Improving Patient Safety by Reducing Errors in Transfusion Medicine

Despite rigorous safeguards in place, non-infectious complications of transfusion can still occur. The risk of error associated with the dispensation and administration of blood products to a particular patient is a persistent concern. A mistransfusion, the failure to give the correct blood to the intended recipient, is the worst preventable human error that can result in major ABO incompatibility with potential subsequent immune hemolysis, renal failure, and death.

To prevent potential mistransfusions and other potential transfusion risks, AABB, CAP, FDA, and Joint Commission regulations require that the Transfusion Medicine Division is actively involved in capturing, assessing, investigating, and monitoring events that deviate from accepted policies, processes, and procedures. The Johns Hopkins Hospital Transfusion Medicine Division has been monitoring and instituting change to prevent recurrence of deviations for many years. These deviations are documented on an internal variance. There are several discovery routes that ensure errors are captured prior to blood products being dispensed from the blood bank:

(1) The Transfusion Medicine computer system has been carefully designed to warn staff of potential risk areas preventing the release of nonconforming blood products. Technologists are forced to enter reasons for exceptions to these warnings into the computer system prior to dispensing. Exceptions are captured by a report that is generated and reviewed daily by the Quality Assurance Specialist. Each exception is reviewed to ensure that it was acceptable by policy to release the product for transfusion.

(2) The UHC Patient Safety Net, used by the Hospital, allows for staff outside the blood bank to report errors or deviations recognized prior, during, or after the transfusion of a blood product.

(3) Hemovigilance, a component of the Biovigilance program developed by the National Healthcare Safety Network (NHSN), was designed for transfusion services to track adverse events, including recipient adverse reactions and quality control incidents related to blood transfusion. Hemovigilance monitoring, which began a year ago, allows Transfusion Medicine staff to anonymously report issues, errors and deviations to the Quality Assurance Specialist. These incidents are entered into a database where they are tracked, trends are identified and process improvements are initiated.

-=-=-=-=-

### What this exercise asks
1) In the transfusion safety text, who reviews the daily report of exceptions to the computer system's warnings?
2) List every body whose regulations, according to the transfusion safety text, require the Transfusion Medicine Division to capture, assess, investigate, and monitor deviations.
The lines after the transfusion safety text aren't needed for anything here.

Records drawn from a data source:
-=-=-=-=-

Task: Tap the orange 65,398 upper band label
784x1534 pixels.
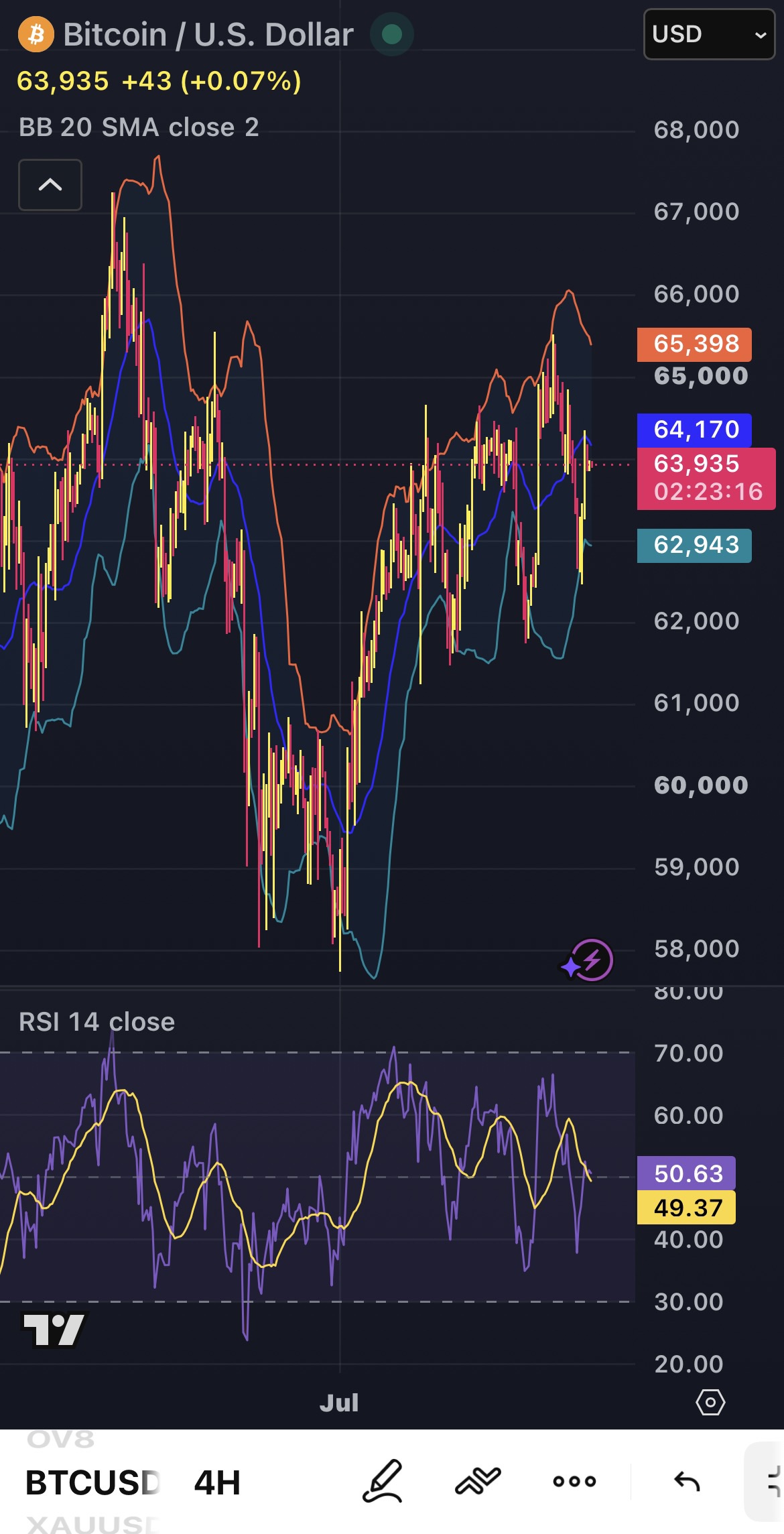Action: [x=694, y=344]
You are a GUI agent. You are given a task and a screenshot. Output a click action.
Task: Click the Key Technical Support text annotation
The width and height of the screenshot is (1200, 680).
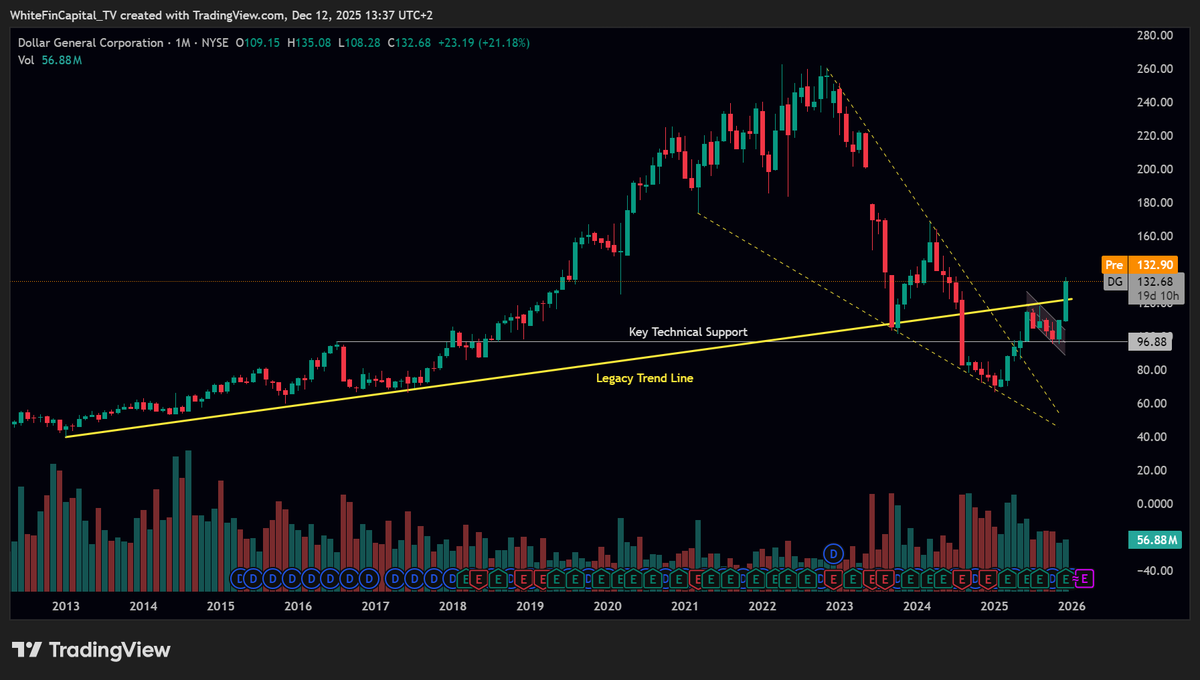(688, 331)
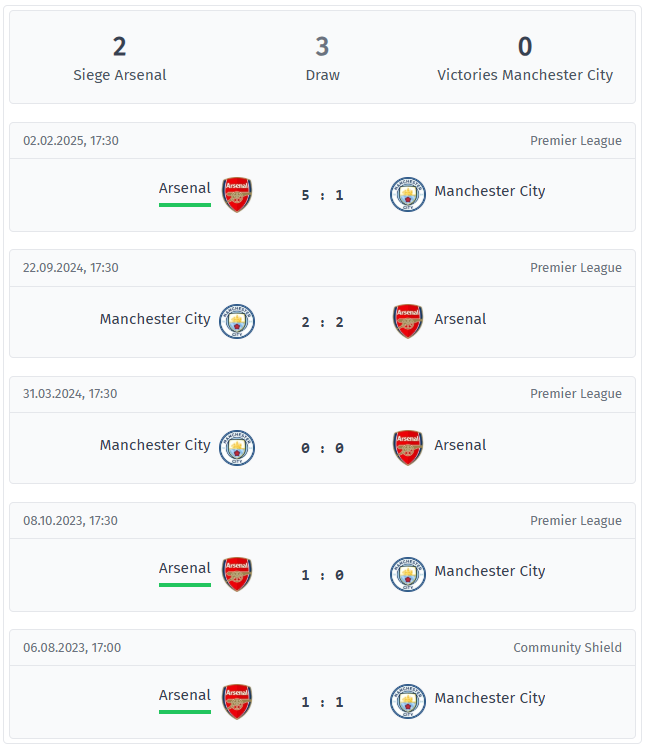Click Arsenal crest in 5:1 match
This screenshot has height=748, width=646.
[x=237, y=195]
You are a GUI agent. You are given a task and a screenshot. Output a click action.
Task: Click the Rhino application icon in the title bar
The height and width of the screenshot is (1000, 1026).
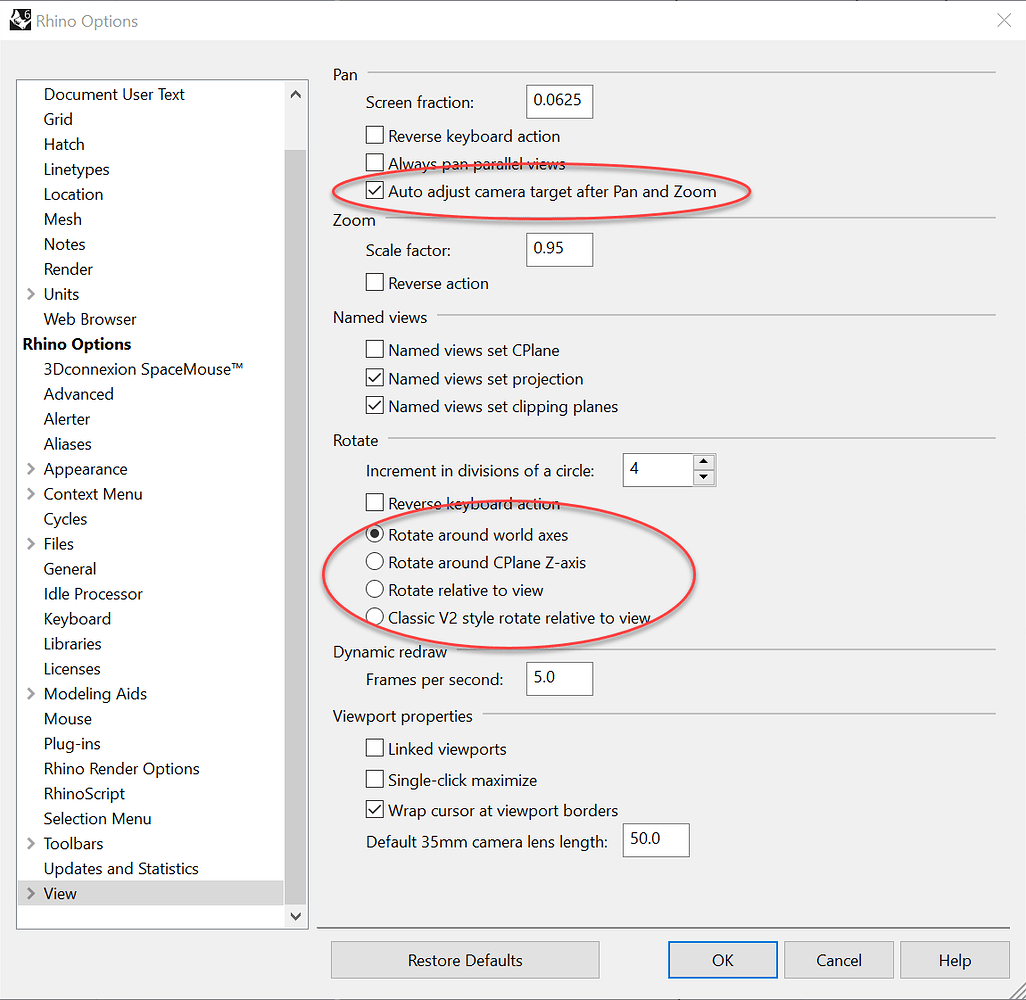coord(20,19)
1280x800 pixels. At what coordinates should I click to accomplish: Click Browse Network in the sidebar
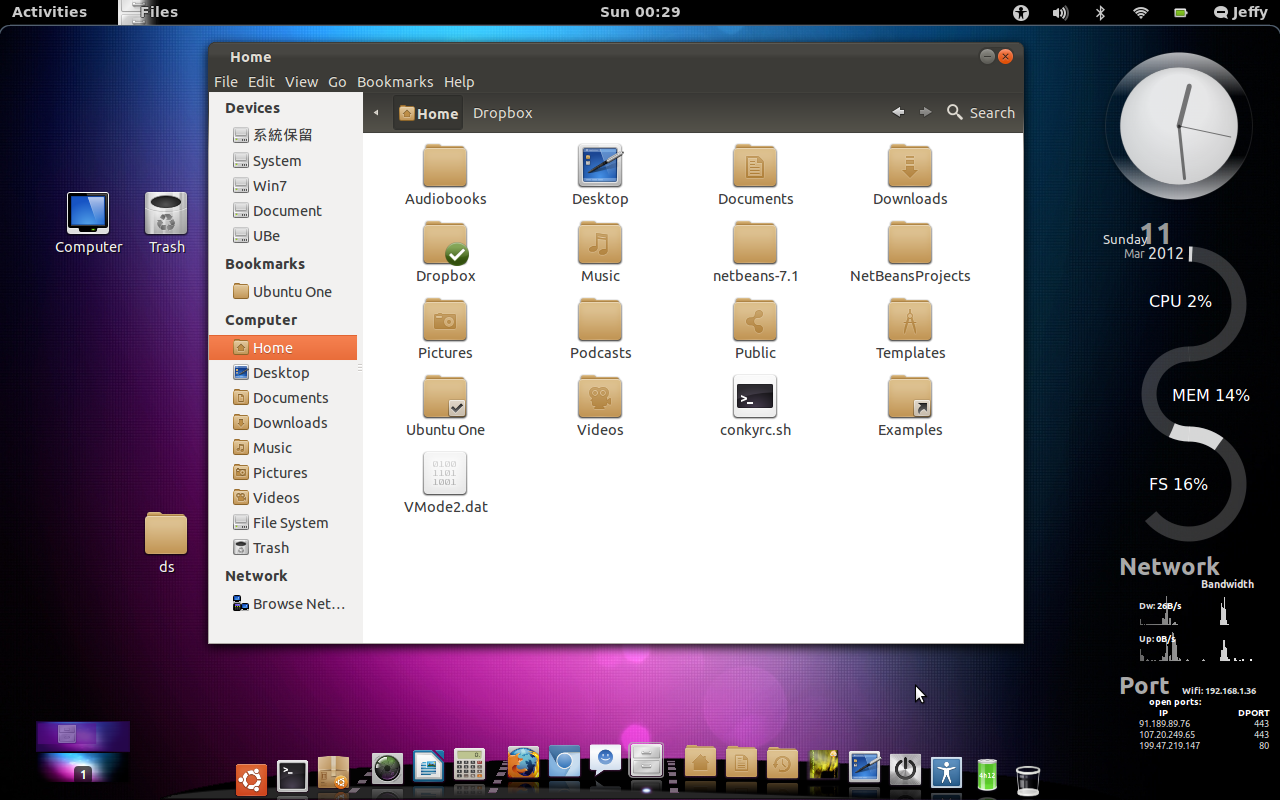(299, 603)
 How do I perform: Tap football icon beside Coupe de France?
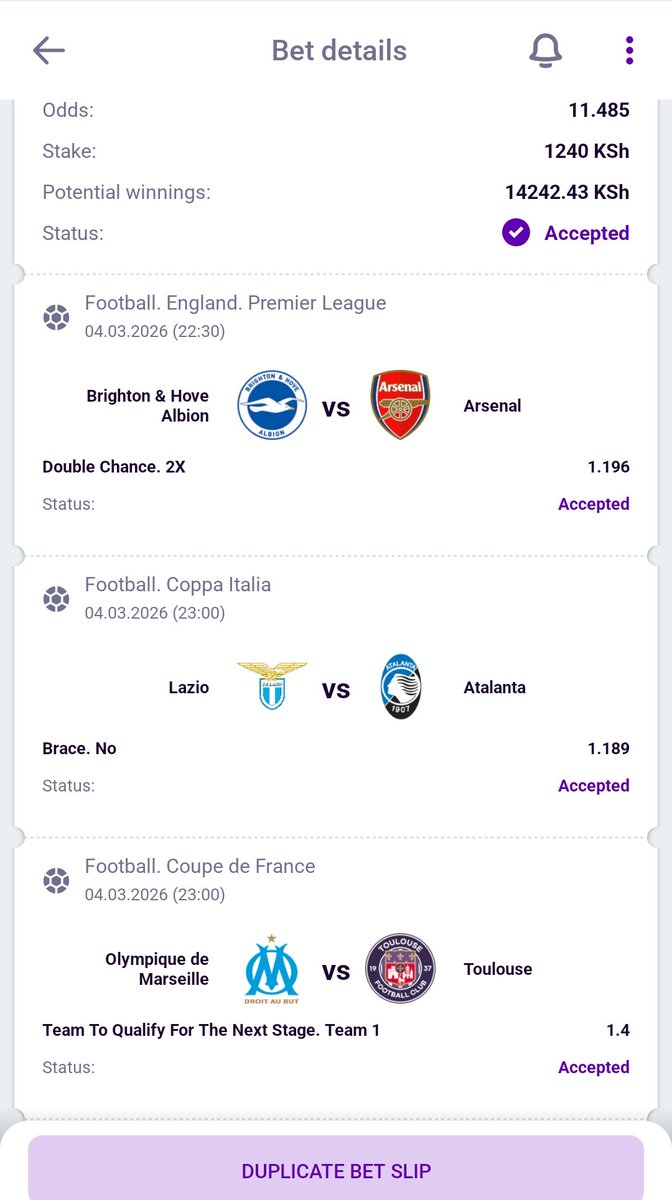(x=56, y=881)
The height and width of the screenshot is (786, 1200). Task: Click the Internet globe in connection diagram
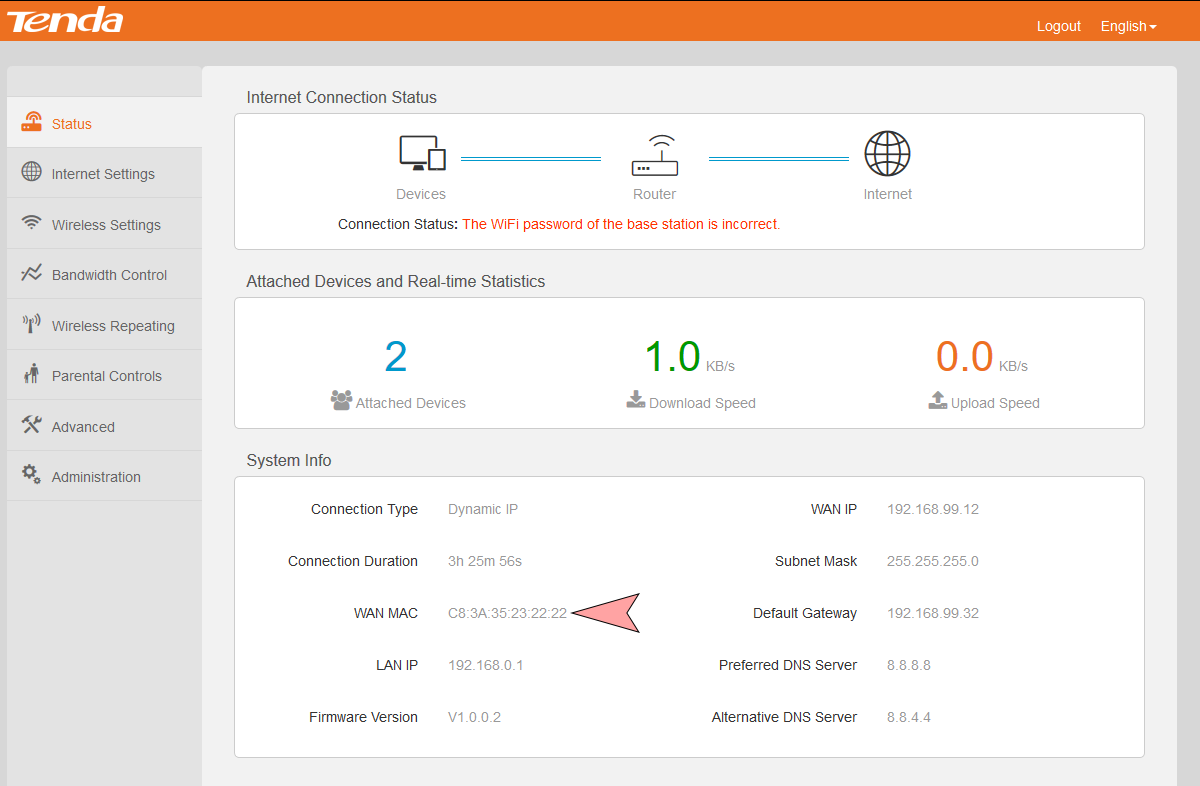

-=-=-=-=-

### Results for the exercise
1) The Quality Assurance Specialist.

2) AABB, CAP, FDA, Joint Commission